Assigned task
Below are some records; return each one exactly.

Supplied material

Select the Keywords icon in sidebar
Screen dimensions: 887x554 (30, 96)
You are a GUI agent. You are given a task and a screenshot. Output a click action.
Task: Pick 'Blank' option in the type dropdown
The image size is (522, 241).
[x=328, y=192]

Solution for this problem
Select the Keywords icon in sidebar
Screen dimensions: 887x554 (30, 96)
You are a GUI agent. You are given a task and a screenshot. Output a click action.
Task: Pick 'Blank' option in the type dropdown
The image size is (522, 241).
[x=328, y=192]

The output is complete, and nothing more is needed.